Central banks are constantly modelling theoretical economic threats, but even though the outlook on interest rates has become decidedly less hawkish over the past six months, the fact remains that many companies continue to return capital to shareholders despite no commensurate increase in earnings and/or cash flows.

If you look at distributions from some former public utilities, the so-called bond proxies, it’s clear that they are being funded by asset sales, or through increased borrowings rather than cash flows. It’s by no means a uniform practice, but widespread enough to create havoc if interest rates start rising at some point.
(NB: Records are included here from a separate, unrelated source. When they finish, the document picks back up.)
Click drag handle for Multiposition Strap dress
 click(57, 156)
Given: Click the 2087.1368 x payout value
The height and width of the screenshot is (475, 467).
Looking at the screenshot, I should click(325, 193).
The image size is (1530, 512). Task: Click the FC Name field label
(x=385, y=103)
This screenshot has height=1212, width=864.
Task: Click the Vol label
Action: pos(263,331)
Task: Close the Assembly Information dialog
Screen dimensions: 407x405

UK stocks now yield 4.75 per cent, which is 36 per cent ahead of the 30-year average. And yet cover ratios for four of the leading five payers in Q119 – Royal Dutch Shell (RDSB), BHP (BHP), AstraZeneca (AZN) and Vodafone (VOD) – are down on their five-year average. The outlier here is BP (BP.), although that’s a reflection of the gradual fall-away in restitution costs in relation to the Deepwater Horizon disaster.

Broadly speaking, all these FTSE 100 constituents have been able to fund their dividend payments through free cash flow, but some are sailing closer to the wind than others. The overall view on cash flows can be opaque given the impact of capex commitments, specifically their front-loading and delay through to commercialisation. AstraZeneca provides a case in point. The group’s net debt peaked at around $16.3bn (£13bn), or 135 per cent of shareholders’ funds, in the first quarter of this year as it boosted investment in its drug pipeline to counter the negative impact of patents expiring. The group also raised $3.5bn via a share placing earlier this year, ostensibly as part of a new research collaboration with Japanese drug company Daiichi Sankyo. But the capital raise was completed just days after AstraZeneca had forked out another $2.43bn to shareholders as part of its "progressive dividend policy".
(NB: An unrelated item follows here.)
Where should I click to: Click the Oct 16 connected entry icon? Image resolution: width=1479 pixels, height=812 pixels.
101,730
This largesse seemed curious given the timing, prompting analysts at Hardman & Co to question whether “earlier cessation of share buybacks and re-basing its dividend, would have left [AstraZeneca] in a much stronger position”. The conjecture points to another drain on cash flows; the $29.4bn spent on share buybacks through 1999-2013.

AstraZeneca isn’t alone. S&P 500 constituents have more than doubled the amount they’ve committed to buyback programmes since 2012, hitting a record $806bn in 2018, while Shell – the world’s biggest dividend payer – recently committed to handing out $125bn in dividends and share buybacks through 2021-25.

At the turn of the millennium, chances are that if you quizzed an investor about what the main determinant was in total returns for most Asian stocks, the answer would come back as capital appreciation – and they would have been on the money. But companies in Asia have gradually placed more emphasis on capital distribution and payout ratios, not only as a means of attracting a larger pool of global investors, but latterly to provide an attractive alternative to traditional income asset classes.

Around two-thirds of total returns generated by the MSCI Asia Pacific (ex-Japan) index have been derived from income distribution over the period, while figures published by Henderson Far East Income (HFEL) show that regional dividends have risen by 220 per cent since 2009, well in advance of growth rates across western markets. It’s worth remembering that dividend returns in Asian stocks are strongly correlated to GDP growth.